■ **Problem to solve**: Return all lines of the records that contain the word "icon".

■ **Provided information**:
========================================================================

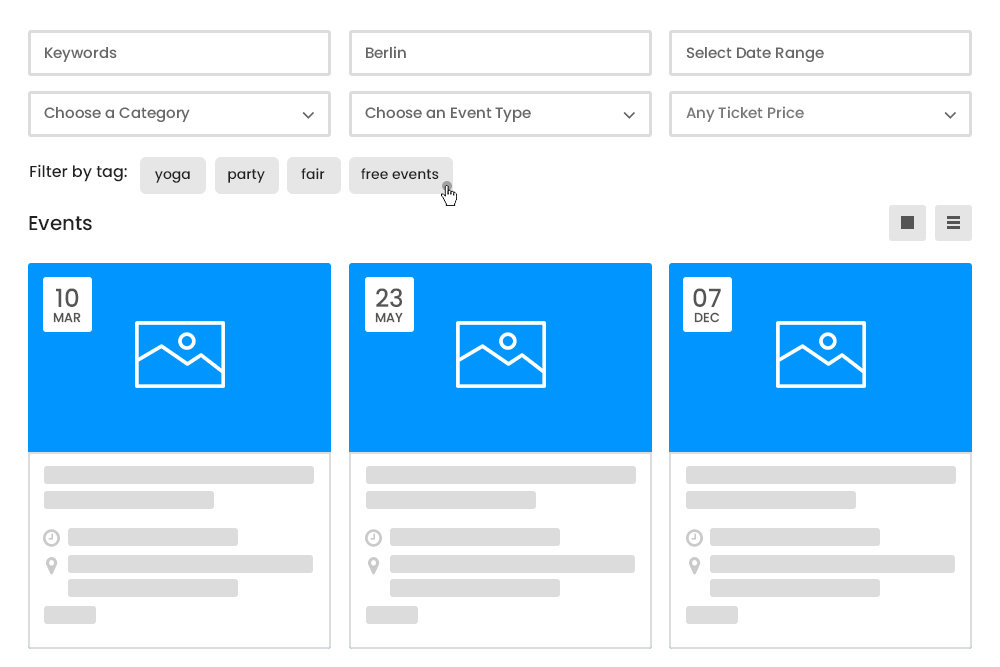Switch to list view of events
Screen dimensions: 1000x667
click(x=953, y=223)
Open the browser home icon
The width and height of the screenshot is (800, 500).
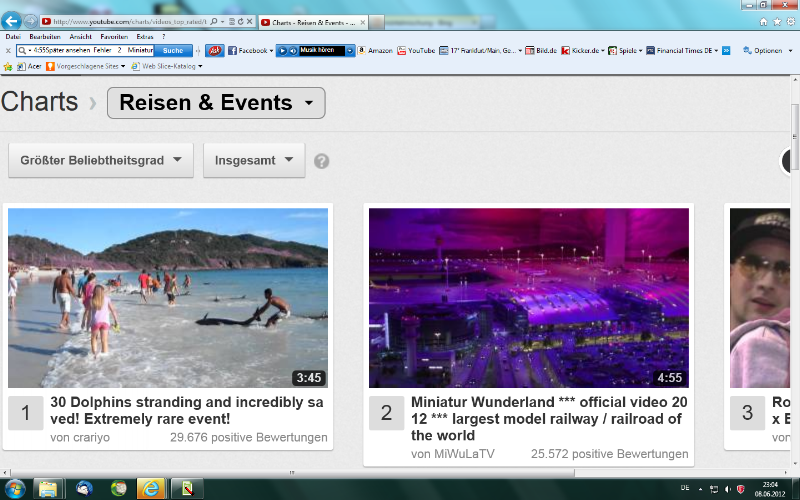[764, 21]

========================================================================

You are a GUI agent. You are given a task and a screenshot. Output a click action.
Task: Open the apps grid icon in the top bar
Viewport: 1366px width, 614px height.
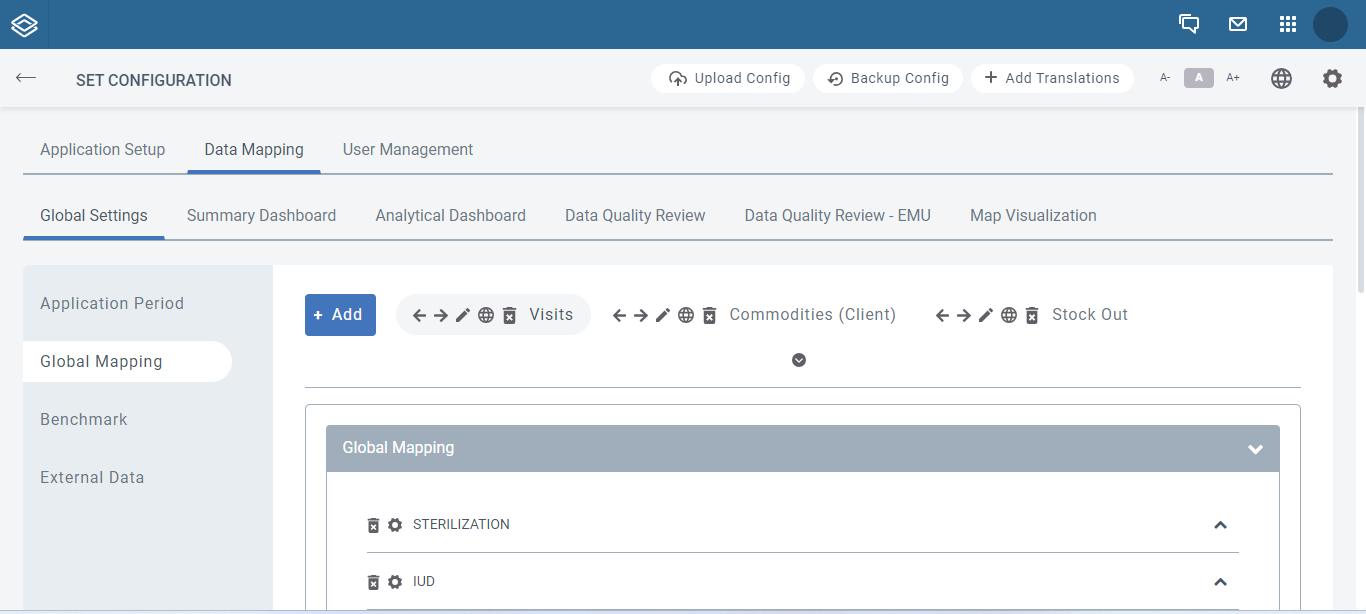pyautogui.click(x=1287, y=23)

========================================================================

■ **Answer box**:
Open the browser home icon
Task: Open the apps grid icon in the top bar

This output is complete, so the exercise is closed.